Cutting down or stopping drinking is usually just the beginning, and most people will need some degree of help or some long-term plan to stay in control or to stay completely alcohol-free. Getting the right support can be crucial to maintaining control in the future. Only relying on family, friends or carers for this is often not enough.
1. Ask your GP or your alcohol service about what longer-term support is available in your area. Self-help or mutual aid groups (groups such as AA or SMART Recovery groups) are accessible in most areas.
1. Drinkline is the national alcohol helpline. If you’re worried about your own or someone else’s drinking, you can call this free helpline, in complete confidence. Call 0300 123 1110 (weekdays 9 am – 8 pm, weekends 11 am – 4 pm).
2. Alcoholics Anonymous (AA) is a free self-help group. Its “12-step” programme involves getting sober with the help of regular support groups.
3. Al-Anon Family Groups offer support and understanding to the families and friends of problem drinkers, whether they’re still drinking or not. Alateen is part of Al-Anon and can be attended by 12- to 17-year-olds who are affected by another person’s drinking, usually a parent.
4. Addaction is a UK-wide treatment agency that helps individuals, families and communities to manage the effects of drug and alcohol misuse.
5. Adfam is a national charity working with families affected by drugs and alcohol. Adfam operates an online message board and database of local support groups.
6. The National Association for Children of Alcoholics (Nacoa) provides a free, confidential telephone and email helpline for children of alcohol-dependent parents and others concerned with their welfare. Call 0800 358 3456 for the Nacoa helpline.
7. SMART Recovery groups help participants decide whether they have a problem, build up their motivation to change and offer a set of proven tools and techniques to support recovery.
8. OO. Overcomers Outreach is an international network of Christ-centred 12 Step support groups that ministers to individuals, their families and loved ones who suffer from the consequences of any addictive behaviour.
Most people receive their support to stop drinking and their recovery support in the community. If you need medication to help you stop drinking, it can often be taken at home or when attending a local service daily.
However, some people will need a short stay in a 24-hour medically-supported unit so they can receive safe treatment for their withdrawal symptoms or other problems. This may be in an NHS inpatient unit, or a medically-supported residential service, depending on your situation and the assessed medical need.

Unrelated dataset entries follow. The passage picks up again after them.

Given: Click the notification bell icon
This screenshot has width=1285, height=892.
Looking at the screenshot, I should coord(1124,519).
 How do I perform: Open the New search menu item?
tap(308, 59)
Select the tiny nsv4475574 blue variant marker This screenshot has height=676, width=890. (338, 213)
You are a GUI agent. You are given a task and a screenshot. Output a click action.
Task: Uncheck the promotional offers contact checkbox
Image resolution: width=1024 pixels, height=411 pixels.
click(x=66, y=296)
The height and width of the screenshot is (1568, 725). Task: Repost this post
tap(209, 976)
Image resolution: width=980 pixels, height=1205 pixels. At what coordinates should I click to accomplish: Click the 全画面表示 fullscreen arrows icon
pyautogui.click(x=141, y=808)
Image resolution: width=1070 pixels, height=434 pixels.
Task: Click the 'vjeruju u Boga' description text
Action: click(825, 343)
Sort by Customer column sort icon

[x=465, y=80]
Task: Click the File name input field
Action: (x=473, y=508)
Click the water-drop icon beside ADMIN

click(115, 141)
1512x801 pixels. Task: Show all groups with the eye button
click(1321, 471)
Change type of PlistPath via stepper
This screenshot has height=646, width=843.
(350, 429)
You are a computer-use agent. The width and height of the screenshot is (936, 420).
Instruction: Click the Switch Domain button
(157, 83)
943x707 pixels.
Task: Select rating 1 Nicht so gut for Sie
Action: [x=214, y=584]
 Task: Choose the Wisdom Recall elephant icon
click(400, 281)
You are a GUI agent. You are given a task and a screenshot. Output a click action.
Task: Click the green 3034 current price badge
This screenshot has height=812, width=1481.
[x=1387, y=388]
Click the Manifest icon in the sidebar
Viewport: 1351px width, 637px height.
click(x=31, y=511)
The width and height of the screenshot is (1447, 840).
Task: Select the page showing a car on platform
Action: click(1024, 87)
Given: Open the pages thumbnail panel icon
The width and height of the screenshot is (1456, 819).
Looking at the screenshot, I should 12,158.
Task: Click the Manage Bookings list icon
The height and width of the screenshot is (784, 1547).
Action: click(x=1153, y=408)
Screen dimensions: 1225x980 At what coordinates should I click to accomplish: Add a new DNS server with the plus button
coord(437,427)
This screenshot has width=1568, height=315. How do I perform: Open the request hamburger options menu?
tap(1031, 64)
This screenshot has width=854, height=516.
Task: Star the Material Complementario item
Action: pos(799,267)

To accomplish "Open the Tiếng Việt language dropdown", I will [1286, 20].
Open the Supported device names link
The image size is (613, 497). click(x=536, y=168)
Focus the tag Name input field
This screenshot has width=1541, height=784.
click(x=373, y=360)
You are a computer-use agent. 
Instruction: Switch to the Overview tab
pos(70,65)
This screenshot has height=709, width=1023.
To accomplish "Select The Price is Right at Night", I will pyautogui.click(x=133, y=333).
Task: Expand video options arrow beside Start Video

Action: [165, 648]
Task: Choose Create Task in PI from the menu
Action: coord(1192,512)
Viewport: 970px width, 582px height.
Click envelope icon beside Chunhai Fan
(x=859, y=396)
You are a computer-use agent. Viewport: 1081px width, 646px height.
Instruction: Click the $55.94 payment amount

Some people are assessed as needing intensive rehabilitation and recovery support for a period after they stop drinking completely; either through attending a programme of intensive support in their local community or by attending a residential rehabilitation service.
This type of intensive treatment is usually reserved for people with medium or high levels of alcohol dependence, particularly those who have received other forms of help previously that have not been successful. Local authorities are responsible for alcohol treatment services.
The intensive residential rehabilitation packages may require an additional assessment process to determine access to the funding for this. It’s also possible to pay for residential rehabilitation privately and medical insurance companies may fund this for a certain period.
May God bless everyone who is recovering or thinking about getting started with their recovery.